Bizim eylemlerimizi şiddete dönüştürmek gibi bir niyetimiz hiçbir şekilde olmadı, ama polis şiddeti ile karşı karşıya kalan biziz. Adliyelerde avukatlar ve polis arasındaki şiddeti de gördük. Bunlar çok acı şeyler. Türkiye’de yaşıyoruz, ama burada yaşayan bir birey olarak ama bunlara alışmak istemiyorum. Paylaşılan videolarda da bazı öğrenci arkadaşlarımız şöyle ifade ediyordu: ‘Siz bize bunları yaparsınız biz buradan beyin göçüyle taşınıp gideceğiz.’ Boğaziçi’nde bunlar ilk üç yüzden giren öğrenciler değil ki deyip bizi aslında farklı yerlerden atıfta bulundular. Farklı şekillerde dalga geçmeye çalışıldı, ama bunları hiç önemsemiyorum. Bundan sonrası için şöyle söyleyebilirim: Biz yine barışçıl olarak sürdürmeye devam etmeye çalışacağız. Anayasal haklarımızı, yurttaş gazeteciliğimizi ve eylemlilik sürecindeki haklarımızı kullanmaya devam edeceğiz. Bu şekilde linç ve karalama kampanyaları ile bir yere varılamayacağını, kendi adıma her yolu deneyerek eylemliliğimizin arkasında olacağımızı söyleyebilirim.”

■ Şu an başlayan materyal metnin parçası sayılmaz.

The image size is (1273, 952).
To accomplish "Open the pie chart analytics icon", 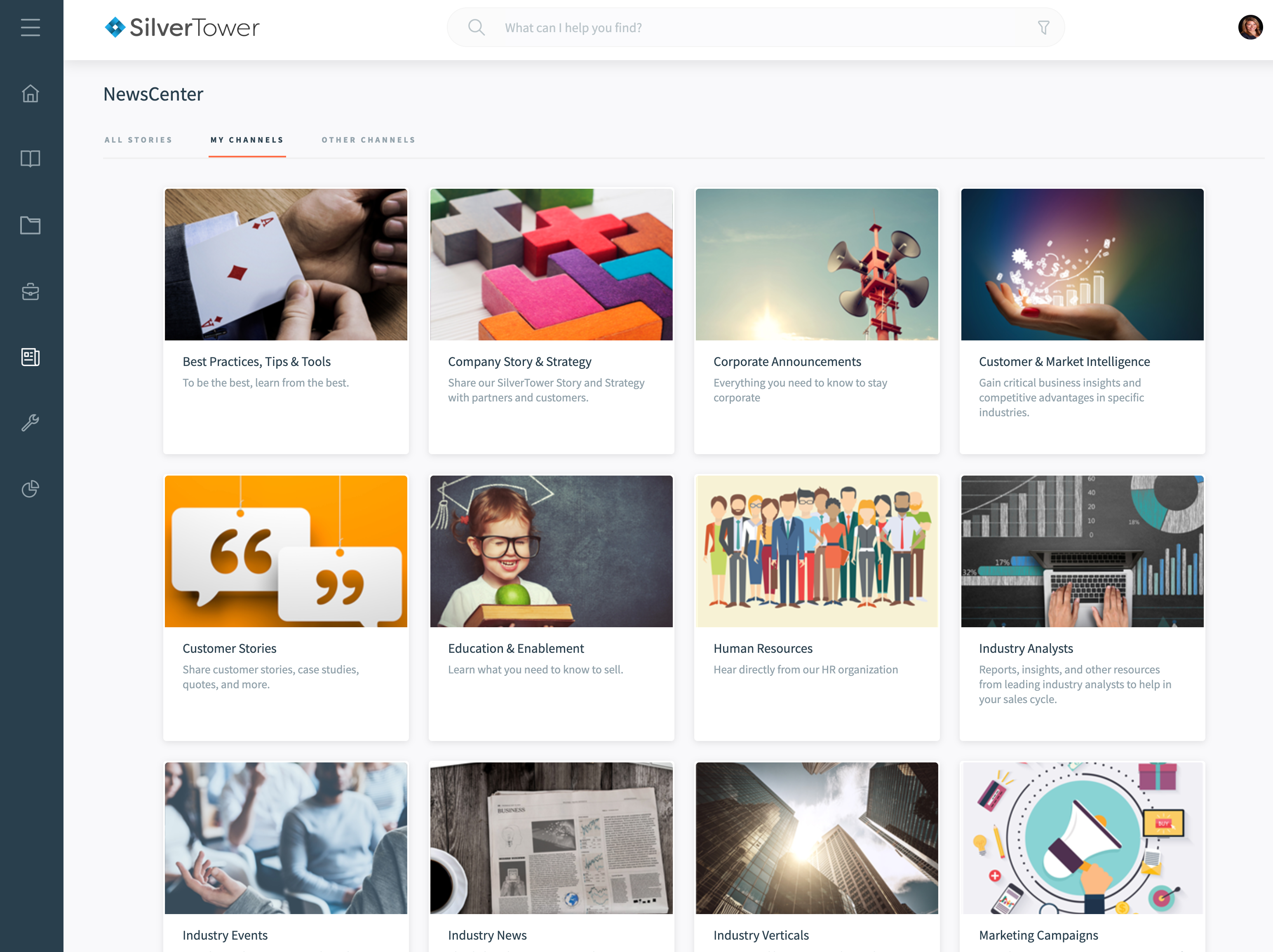I will pyautogui.click(x=31, y=489).
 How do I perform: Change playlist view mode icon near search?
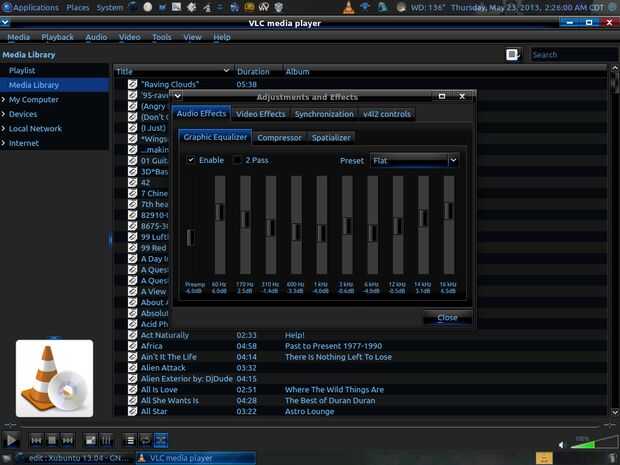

Avukat Levent Pişkin: “Yandaş medya ve hükümet hedef gösterdi, öğrenciler tutuklandı”
Avukat Levent Pişkin, direniş boyunca yaşanan gözaltılar, tutuklanma süreçleri ve adliyelerde geçen geceli gündüzlü hukuki süreci aktarırken, öğrencilerin uğradığı yoğun hak ihlallerinin altını çiziyor.
Pişkin, açık hava sergisindeki “LGBTİ simgeli Kabe enstalasyonu” ve sonrasında yaşananlarla ilgili şunları söylüyor:
“Oradaki gözaltı süreci tamamen yandaş medyanın ve hükümetin hedef göstermesi sonucu başlayan bir süreçti. Ayrı bir soruşturma açıldı. Bu soruşturmaya istinaden ifadeler ve gözaltılar oldu. Bu ifade ve gözaltı sürecinde suçlama, 216/3'tü, yani dini değerlere hakaret. Ama daha sonra cumhurbaşkanı ve bir takım bakanların devreye girerek açıklamalar yapmalarıyla zannediyorum 216/3'ten bir tutuklama çıkmayacağı için savcı sevk maddesini 216/1 yaptı. O da ‘halkı kin ve düşmanlığa tahrik’ olarak geçiyor. 216/1'den 2 tane arkadaşımız - Doğu ve Selahattin - tutuklandı, 2 arkadaşımıza da ev hapsi kararı çıktı. Biz bunun hukuka ve kanuna uygun olmadığını, dolayısıyla bu kişilerin derhal serbest bırakılması gerektiğini, her ne kadar konuttan çıkmama yasağı bir adli kontrol olarak düzenlense de 109.maddede CMK'nın orantılı bir adli kontrol tedbiri olmadığını ve hapis gibi işlem görmesi gerektiğinden dolayı tutuklamalara dair itirazlarımızı yaptık. Şimdi itirazların sonuçlanmasını bekliyoruz.”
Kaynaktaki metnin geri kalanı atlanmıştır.